For quite a while now, the eyes of the Mac community’s high-end segment have been on Intel’s latest processor technology called Core i7.
Previously code-named Nehalem, a project which we have followed since its infancy and in fact back before Apple even confirmed the long-standing rumor of the Intel transition, Core i7 integrates key advantages of leading processor designs across the industry and solidifies gains made by Intel since the original “Core” chips (“Yonah”) first shipped, marking a firm break from previous x86 processors out of Intel that didn’t keep up with competitor AMD, nor leading third-party RISC platforms such as PowerPC, ARM, MIPS and SPARC.
Learning from its mistakes and the successes of those platforms, Nehalem is a triumph of the multi-core engineering era. Starting with four cores, each able to process two simultaneous threads thanks to Intel’s “HyperThreading” technology, the initial 2.66 and 2.93GHz Core i7 chips don’t seem particularly world-shattering in core counts or clock speeds.

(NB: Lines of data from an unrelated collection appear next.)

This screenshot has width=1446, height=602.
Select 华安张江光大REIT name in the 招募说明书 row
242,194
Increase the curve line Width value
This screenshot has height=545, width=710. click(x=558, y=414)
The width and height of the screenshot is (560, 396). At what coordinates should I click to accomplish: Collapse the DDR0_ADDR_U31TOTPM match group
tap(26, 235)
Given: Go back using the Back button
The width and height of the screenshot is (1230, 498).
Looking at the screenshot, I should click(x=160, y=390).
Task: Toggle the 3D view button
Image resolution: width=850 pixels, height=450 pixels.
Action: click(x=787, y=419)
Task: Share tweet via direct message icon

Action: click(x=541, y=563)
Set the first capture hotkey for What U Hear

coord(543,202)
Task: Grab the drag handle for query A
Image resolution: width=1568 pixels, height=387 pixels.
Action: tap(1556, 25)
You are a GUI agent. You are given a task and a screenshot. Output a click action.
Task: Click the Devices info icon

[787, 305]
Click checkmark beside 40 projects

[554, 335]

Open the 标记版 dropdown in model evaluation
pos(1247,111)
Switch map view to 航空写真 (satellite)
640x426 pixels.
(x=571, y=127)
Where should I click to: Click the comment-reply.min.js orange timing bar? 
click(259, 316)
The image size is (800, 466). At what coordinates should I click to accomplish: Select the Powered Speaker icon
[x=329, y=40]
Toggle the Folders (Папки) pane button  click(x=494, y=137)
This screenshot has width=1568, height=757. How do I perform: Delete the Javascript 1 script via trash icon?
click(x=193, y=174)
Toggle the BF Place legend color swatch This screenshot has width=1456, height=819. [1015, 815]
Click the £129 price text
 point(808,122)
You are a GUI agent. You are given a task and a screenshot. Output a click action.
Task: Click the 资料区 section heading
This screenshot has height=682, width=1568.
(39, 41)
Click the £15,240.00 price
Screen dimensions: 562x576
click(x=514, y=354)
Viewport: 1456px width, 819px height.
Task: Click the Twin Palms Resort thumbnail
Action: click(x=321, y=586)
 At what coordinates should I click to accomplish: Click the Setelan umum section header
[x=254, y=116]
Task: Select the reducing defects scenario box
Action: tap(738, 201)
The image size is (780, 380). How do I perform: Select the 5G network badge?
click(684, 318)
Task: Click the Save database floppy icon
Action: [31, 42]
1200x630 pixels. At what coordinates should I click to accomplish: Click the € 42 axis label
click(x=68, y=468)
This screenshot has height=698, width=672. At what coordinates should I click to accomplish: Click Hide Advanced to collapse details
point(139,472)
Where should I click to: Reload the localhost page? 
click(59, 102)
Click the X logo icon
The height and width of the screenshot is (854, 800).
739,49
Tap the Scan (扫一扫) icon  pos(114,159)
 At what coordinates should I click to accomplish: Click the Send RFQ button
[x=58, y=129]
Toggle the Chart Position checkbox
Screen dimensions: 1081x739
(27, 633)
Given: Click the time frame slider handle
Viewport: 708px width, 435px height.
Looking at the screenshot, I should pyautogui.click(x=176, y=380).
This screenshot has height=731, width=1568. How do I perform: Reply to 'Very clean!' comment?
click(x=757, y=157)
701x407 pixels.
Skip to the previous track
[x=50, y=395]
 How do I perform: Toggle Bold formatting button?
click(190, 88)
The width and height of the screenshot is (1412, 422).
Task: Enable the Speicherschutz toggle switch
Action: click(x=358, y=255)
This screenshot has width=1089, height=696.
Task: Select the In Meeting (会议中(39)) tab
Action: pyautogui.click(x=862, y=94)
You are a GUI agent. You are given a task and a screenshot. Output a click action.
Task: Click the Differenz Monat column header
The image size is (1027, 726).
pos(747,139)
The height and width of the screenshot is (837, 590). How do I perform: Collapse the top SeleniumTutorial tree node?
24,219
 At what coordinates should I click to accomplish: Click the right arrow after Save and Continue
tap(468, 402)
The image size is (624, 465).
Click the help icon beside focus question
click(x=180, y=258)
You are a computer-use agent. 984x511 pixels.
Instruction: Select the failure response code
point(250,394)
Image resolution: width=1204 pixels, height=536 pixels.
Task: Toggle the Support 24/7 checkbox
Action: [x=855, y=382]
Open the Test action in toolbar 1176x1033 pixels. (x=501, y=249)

It’s when you look at the rest of the specifications, then actually put these chips to the test in benchmarks and real-world usage, that the Project Nehalem awesomesauce becomes truly apparent.
A prototype Mac Pro with twin 2.93GHz Core i7 processors was made available to two of Rumors’ senior editors who streamed their experience to the home team in New England for a series of reviews and articles that will be progressively coming out from under embargo in the next few weeks.
For now, we can report on publicly known specs of the Core i7 platform and non-unique features of the hardware, which actually deviates quite a bit from Intel’s reference board for single-chip Nehalem systems.
Bridging the Core i7 design to a dual-chip system, and making all of its advantages work in that arrangement, along with nVIDIA chips intended to support Apple’s new SLI multiple-graphics-processor technology, has been brutal work and sources at Infinite Loop say that this has been their most challenging project since the Mac Pro team was the PowerMac team and they brought the seminal G5 to market with far less help from IBM than they are now getting from Intel….
Although much of our hands-on experiences are still under a very nervous embargo by the sources who continue to provide us with hands-on access, often at a great distance from Cupertino, to high-end next generation Mac hardware, we can say this — Core i7 lives up to the hype, and with the help of Intel & nVIDIA, Apple has put together a machine that will easily rank among the best Core i7 workstations on the market.
We also will have the chance soon to play with the i7-based Xserve, but for now, just the few minutes we’ve had thus far with the mid-December built Mac Pro were more than enough to give us fodder for any number of articles. To say it’s fast would be an understatement, and the improvements are remarkable.